YOUR TASK
Copy out the whole school news text below, word for word.

TEXT PASSAGE
# # # # #
Some high school students are too busy to schedule a lunch period

According to the Skokie, IL Patch, about 300 students at Niles and and Niles North High Schools have schedules so packed that they do not include a lunch period.  Kaine Osburn, the principal at Niles West High School, told reporter Michael Martini that some students are trying to arrange their schedules so that they can come in late or leave early, but most are trying to take another course such as an extra fine arts elective or another honors level course.

Some students in District 219 get what’s called a “homeroom lunch,” or permission to go to the cafeteria to buy food during their homeroom period. Others pack a bag lunch and eat in homeroom or in another class, with the permission of the teacher.

Area principals and counselors discourage students from leaving a lunch period out of their schedule. The high schools require students whose schedules do not include lunch to get permission from their parents.

Scotland requires two hours of PE per week

The Scottish government recently pledged that every primary school student should have at least two hours a physical education a week. The government gave local councils almost £6 million ($9.5 million) to meet the target by 2014.
# # # # #
PROVIDED INFORMATION
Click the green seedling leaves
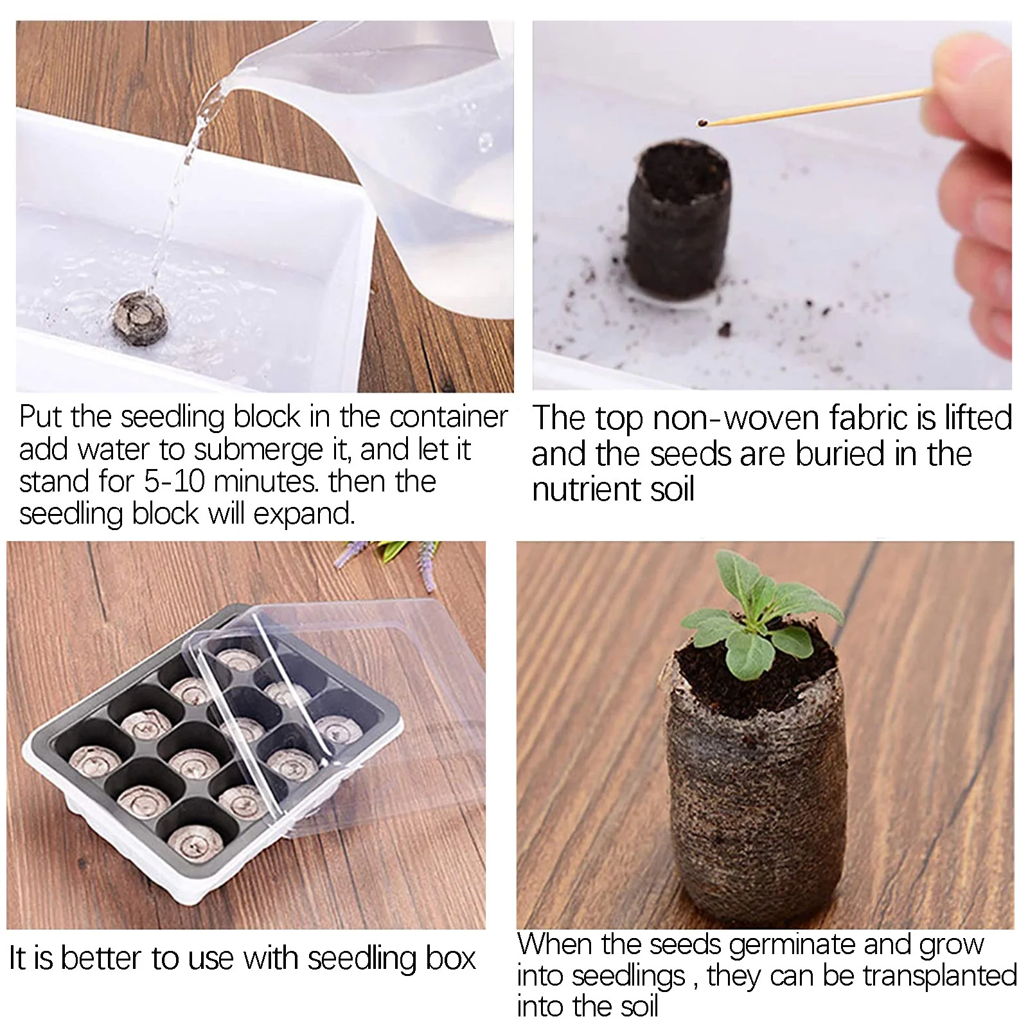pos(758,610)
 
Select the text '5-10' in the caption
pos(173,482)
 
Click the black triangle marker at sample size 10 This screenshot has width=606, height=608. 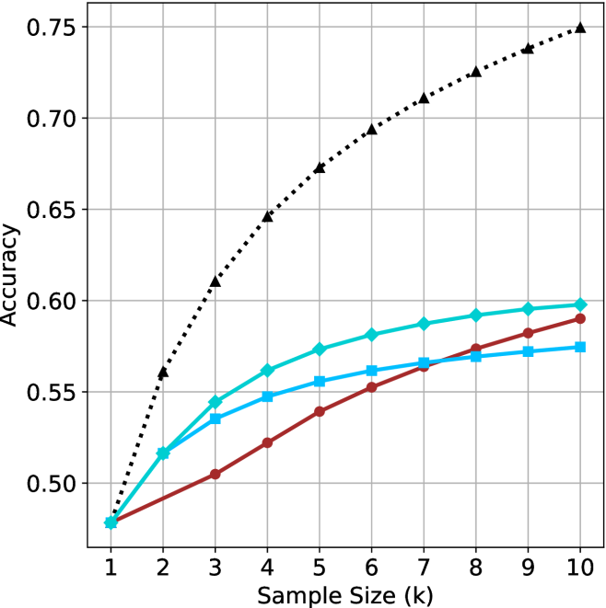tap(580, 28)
# # # # #
THE COMPLETED TASK
Some high school students are too busy to schedule a lunch period

According to the Skokie, IL Patch, about 300 students at Niles and and Niles North High Schools have schedules so packed that they do not include a lunch period.  Kaine Osburn, the principal at Niles West High School, told reporter Michael Martini that some students are trying to arrange their schedules so that they can come in late or leave early, but most are trying to take another course such as an extra fine arts elective or another honors level course.

Some students in District 219 get what’s called a “homeroom lunch,” or permission to go to the cafeteria to buy food during their homeroom period. Others pack a bag lunch and eat in homeroom or in another class, with the permission of the teacher.

Area principals and counselors discourage students from leaving a lunch period out of their schedule. The high schools require students whose schedules do not include lunch to get permission from their parents.

Scotland requires two hours of PE per week

The Scottish government recently pledged that every primary school student should have at least two hours a physical education a week. The government gave local councils almost £6 million ($9.5 million) to meet the target by 2014.